Aziende salentine in crisi: "Il sistema del credito non collabora"

I dati di Confartigianato sono sconfortanti. Brigante, "L'Artigiana": "Banche e confidi dovrebbero superare l'atteggiamento di contrapposizione"

Via Nazario Sauro, con piazza Mazzini e dintorni fra i cuori del commercio in città.

LECCE - Continuano a calare i prestiti alle aziende salentine strette nella morsa del cosiddetto “credit crunch”. I dati forniti da Confartigianato Lecce non sono incoraggianti: in appena un anno si sono persi ben 112 milioni 974mila euro a favore del sistema produttivo e commerciale.

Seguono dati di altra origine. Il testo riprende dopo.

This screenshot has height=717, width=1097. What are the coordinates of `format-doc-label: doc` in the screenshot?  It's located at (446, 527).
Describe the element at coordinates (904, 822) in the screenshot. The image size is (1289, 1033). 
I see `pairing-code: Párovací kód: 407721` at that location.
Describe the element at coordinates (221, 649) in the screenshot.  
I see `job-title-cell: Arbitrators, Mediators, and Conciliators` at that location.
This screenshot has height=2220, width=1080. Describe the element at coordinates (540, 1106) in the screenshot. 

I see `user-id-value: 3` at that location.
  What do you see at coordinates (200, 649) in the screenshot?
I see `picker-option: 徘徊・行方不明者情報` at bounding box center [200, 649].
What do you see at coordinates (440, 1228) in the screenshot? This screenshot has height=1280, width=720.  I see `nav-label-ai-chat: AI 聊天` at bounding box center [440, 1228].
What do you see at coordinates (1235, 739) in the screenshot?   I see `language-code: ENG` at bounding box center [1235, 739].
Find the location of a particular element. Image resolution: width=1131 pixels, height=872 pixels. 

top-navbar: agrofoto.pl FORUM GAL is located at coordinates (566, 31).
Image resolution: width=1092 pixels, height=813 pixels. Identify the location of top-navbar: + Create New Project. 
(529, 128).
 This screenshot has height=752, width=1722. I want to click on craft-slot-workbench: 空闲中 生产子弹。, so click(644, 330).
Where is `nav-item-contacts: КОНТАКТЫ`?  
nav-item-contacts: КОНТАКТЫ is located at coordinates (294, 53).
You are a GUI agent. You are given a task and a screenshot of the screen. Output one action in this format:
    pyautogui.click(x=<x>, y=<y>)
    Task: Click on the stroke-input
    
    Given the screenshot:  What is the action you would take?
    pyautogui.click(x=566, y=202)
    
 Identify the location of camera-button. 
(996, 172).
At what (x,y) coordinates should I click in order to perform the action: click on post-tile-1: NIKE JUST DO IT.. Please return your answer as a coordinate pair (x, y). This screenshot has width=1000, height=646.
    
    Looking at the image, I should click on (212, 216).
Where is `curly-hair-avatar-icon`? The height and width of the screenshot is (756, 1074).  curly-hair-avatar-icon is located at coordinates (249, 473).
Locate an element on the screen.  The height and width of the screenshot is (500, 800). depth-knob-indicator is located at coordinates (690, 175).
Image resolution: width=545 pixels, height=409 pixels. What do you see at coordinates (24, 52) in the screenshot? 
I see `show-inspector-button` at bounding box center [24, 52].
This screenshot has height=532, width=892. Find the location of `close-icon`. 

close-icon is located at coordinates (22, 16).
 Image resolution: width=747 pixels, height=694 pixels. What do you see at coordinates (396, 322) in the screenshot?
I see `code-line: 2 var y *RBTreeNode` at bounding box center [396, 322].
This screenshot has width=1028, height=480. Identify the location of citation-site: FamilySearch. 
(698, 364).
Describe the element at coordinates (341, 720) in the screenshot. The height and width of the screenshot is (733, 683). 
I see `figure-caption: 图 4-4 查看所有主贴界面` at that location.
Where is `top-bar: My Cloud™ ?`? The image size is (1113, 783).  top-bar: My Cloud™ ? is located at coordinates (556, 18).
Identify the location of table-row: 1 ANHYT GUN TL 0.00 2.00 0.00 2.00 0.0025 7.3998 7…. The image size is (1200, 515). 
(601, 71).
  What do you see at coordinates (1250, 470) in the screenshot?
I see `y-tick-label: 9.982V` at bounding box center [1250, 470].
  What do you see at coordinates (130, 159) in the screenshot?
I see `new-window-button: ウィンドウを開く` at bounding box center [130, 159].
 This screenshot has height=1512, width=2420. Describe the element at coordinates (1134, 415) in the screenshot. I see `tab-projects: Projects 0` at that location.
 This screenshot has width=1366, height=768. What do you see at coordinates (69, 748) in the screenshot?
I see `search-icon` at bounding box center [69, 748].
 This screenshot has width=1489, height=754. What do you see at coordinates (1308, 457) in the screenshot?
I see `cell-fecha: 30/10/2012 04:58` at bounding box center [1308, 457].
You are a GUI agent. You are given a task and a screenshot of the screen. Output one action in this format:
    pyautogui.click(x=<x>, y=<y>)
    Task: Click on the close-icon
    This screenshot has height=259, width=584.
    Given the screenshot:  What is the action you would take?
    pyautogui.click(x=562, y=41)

A fine dicembre 2015, l’ammontare dei finanziamenti era di 3 miliari, mentre al 31 dicembre 2016 è stato di 2 miliardi e 977 milioni, pari ad un tasso negativo del 3,7 per cento. E’ quanto denuncia Corrado Brigante, presidente della cooperativa di garanzia “L’Artigiana”, per il quale “banche e confidi dovrebbero superare l’atteggiamento di contrapposizione che ne ha caratterizzato l’azione durante tutta la fase di crisi e ristabilire un clima di collaborazione, riscoprendo il legame storico che le unisce, fondato sulla condivisione di interessi e obiettivi comuni. Insieme dovrebbero perseguire l’obiettivo di fare leva sui fattori della ripresa per contribuire a rilanciare lo sviluppo economico del nostro territorio”.

Ed invece “proprio alcuni degli istituti di credito, che - per obblighi statutari, come le Popolari e le Bcc - dovrebbero sostenere le aziende, reinvestendo gli utili conseguiti nel territorio di appartenenza, non lo fanno se non in parte”.

“Per questo - aggiunge il presidente - il sistema del credito e quello della garanzia dovrebbero operare congiuntamente per creare valore a favore delle imprese di minori dimensioni, riconoscendo il peso centrale delle micro e piccole aziende nella struttura produttiva italiana e valorizzandone il contributo fondamentale per la crescita dei nostri territori. L’evoluzione che sta segnando il sistema dei confidi, anche alla luce delle profonde riforme normative in via di attuazione, pone le premesse per tornare a considerare queste strutture come interlocutori qualificati del sistema bancario e capaci di prospettare soluzioni a supporto delle imprese minori”.

Secondo Brigante “i confidi racchiudono valori fondamentali quali la prossimità al territorio e la conoscenza diretta e approfondita delle imprese”. “Non posso che riaffermare con forza e convinzione che quei valori fondanti di mutualità e vicinanza alle esigenze delle imprese, che hanno da sempre caratterizzato l’operato dei confidi, debbano rimanere sempre ben saldi", ha concluso.